Review - Looking Glass by Christina Henry

Looking Glass (The Chronicles of Alice, 3)
Christina Henry
Titan Books, 21 April 2020
Available as: PB, 336pp, e, audio
Read as: PB advance copy
ISBN: 9781789092868

I'm grateful to Titan Books for an advance copy of Looking Glass to consider for review.

Following from Alice and Red Queen, Looking Glass sees Henry return to her Alice-In-Wonderland inspired world, this time with a collection of four novellas featuring Alice and Hatcher - and one focussing on Alice's sister, Elizabeth, living in the New City.

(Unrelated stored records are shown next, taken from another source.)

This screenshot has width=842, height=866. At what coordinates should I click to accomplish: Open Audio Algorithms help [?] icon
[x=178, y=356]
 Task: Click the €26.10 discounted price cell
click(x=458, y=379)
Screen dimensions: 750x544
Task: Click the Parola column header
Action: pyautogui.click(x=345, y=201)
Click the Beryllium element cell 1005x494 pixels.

In the first story, Lovely Creature, Elizabeth seems in danger of falling as Alice fell - blundering into the Old Town, being made use of, and then rejected by her parents. Henry cleverly gives us more insight into Alice's early life while making it clear that Elizabeth is not just a substitute Alice (even if that's how her parents see her). Yes, we encounter the Jabberwock. Yes, there are hints scattered around - like the creepy Mr Dodgson - that we're in the same world. But stories don't all end the same way and Elizabeth is determined to shape her own, whatever happens rot her. I hope we'll meet her again.

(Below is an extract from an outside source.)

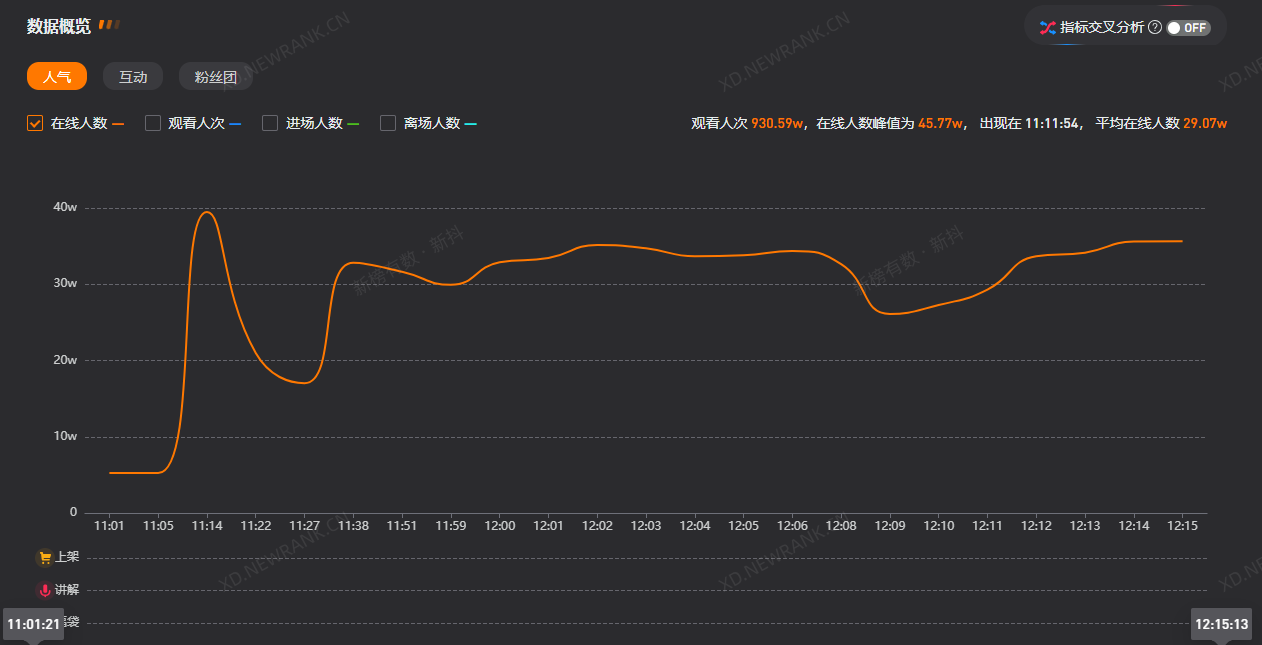Click the 讲解 microphone icon

[x=45, y=590]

Girl in Amber sees Alice take centre stage. She and Hatcher are travelling through the wilderness, looking for somewhere to call home. But it's not easy. Winter is closing in, Hatcher can't be with other people too much, Alice can't survive in the wilds. So a mysterious building looming out of a snowstorm should be welcome, no?

This story really sees Alice come into her own, and its tender and insightful portrayal of the relationship between her and Hatcher - two half-broken, half-mended people - is a (painful) joy to read.

When I First came to Town is the exception here in that it takes places before the events of Alice and Red Queen. Hatcher has learned now to trust enough, has healed enough, to tell Alice about his early life - before the asylum, when he was a boy called Nicholas who was keen and hungry, training in a boxing gym to take on the most fearsome bruiser in the Old City. The Grinder, though, works for Rabbit and making his acquaintance will come at a cost. Perhaps the closest story in tone and mood to the earlier books, When I First came to Town goes some way to explaining Hatcher's fall and the hurts done to him - as well as telling us more about the Old and New Towns and the varieties of men and women who live there. A brutal story that spares nhe reader nothing, it was my favourite here.

Finally we come to The Mercy Seat in which Alice and Hatcher, crossing the mountains to find their safe place, come across a self-righteous, hypocrisy-ridden village which will destroy them if it can. It's a simple story and shows both coming into more knowledge of what they can do (and what they can't).

I loved these stories. They're distinct, but taken together, give an overall picture - like the mirror of the title, they give us a reflected view of Henry's Alice world, mixing viewpoints, making the large small and the small large, hinting at what else might come and planting some seeds. Ideally read after the other two books, they could still serve as a taster to this world, and there are many places where you'll post a sly Wonderland touch, whether integral to the plot (as with the Rabbit) or - seemingly - just placed there to be spotted.

Great fun, and I especially enjoyed revisiting this world.